Good marketing doesn’t always mean getting people to like you, argues MeetTheBoss TV’s Ben Thompson.
Sometimes, taking a polarising stance can work just as well.
Customer attention spans are shrinking. Research indicates that consumers are exposed to around 5000 marketing messages each day, and getting your brand noticed is increasingly challenging.
But getting noticed doesn’t necessarily mean people have to like you.
Take Marmite, for example: you either love it or hate it, as the slogan goes. There’s no sitting on the fence with something as distinctive tasting as Marmite. It elicits strong feelings, good and bad. People are passionate about it, and Marmite embraces this polarity as part of its brand identity. I can’t stand the stuff, but I do enjoy the banter over its dubious merits with my Marmite-loving friends.
Apathy, on the other hand, is like marketing kryptonite. How can people get excited about something they don’t care about? At least if people are engaged enough to tell the world what they don’t like about your product, service or company, they’re interacting with your brand and providing you with the opportunity to change their minds, or to tell your side of the story, or even to allow other advocates to leap to your defence. If nothing else, it gets people talking.

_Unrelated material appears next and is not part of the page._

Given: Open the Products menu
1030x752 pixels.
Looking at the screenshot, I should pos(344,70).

Taking a ‘love it or hate it’ stance also invites new consumers to try out your offering for themselves, to see what all the fuss is about, and to form their own opinion.

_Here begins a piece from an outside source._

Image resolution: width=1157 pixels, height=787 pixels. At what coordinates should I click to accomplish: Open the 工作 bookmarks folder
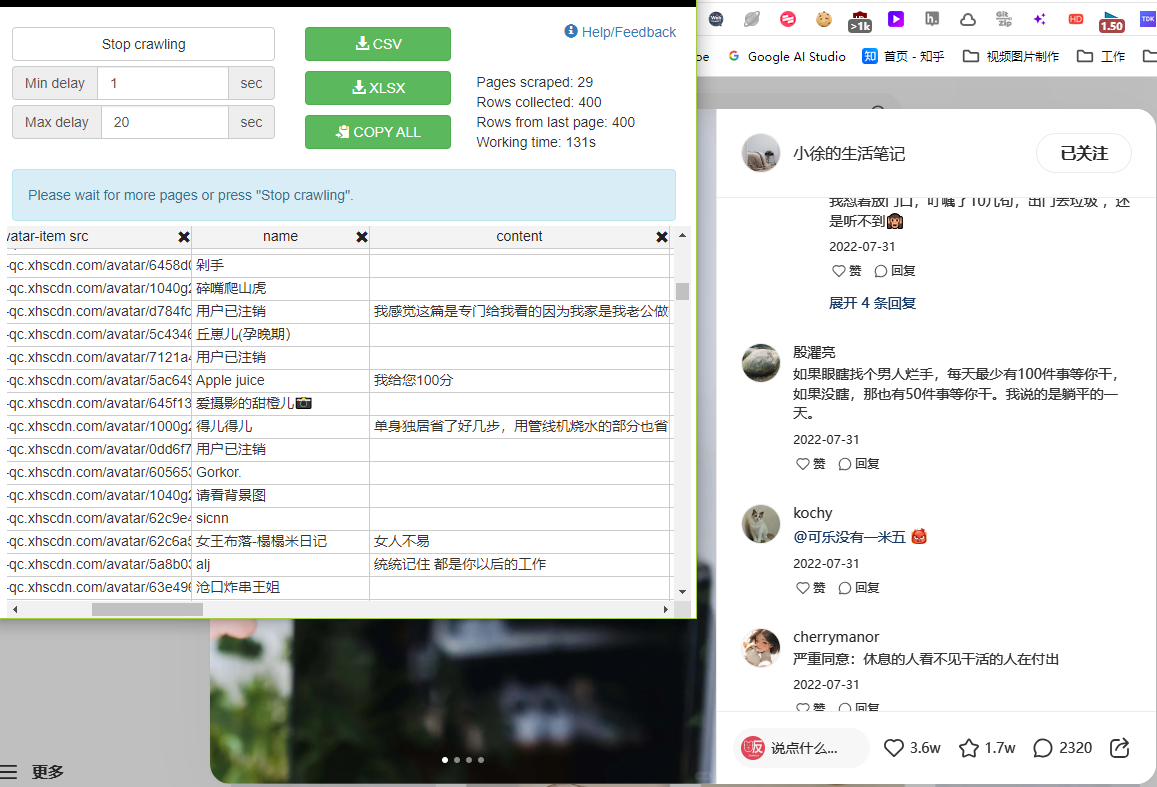tap(1101, 57)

What Marmite has done brilliantly is to recognise that by channelling that polarity between haters and fans and playing upon the conflict, it actually gets closer to engaging everyone in conversations about its brand – more so than it ever would by attempting to appeal to everybody equally.
At a recent event, Randi Zuckerberg (sister of Mark, and former Facebook CMO) told attendees that “Haters are only an inch away from loving you. The challenge lies in harnessing their passion.” And it’s a fair point. Love. Hate. They’re flipsides of the same coin; it’s all about passion.
So is there an opportunity to take a more Marmite approach to marketing in your business?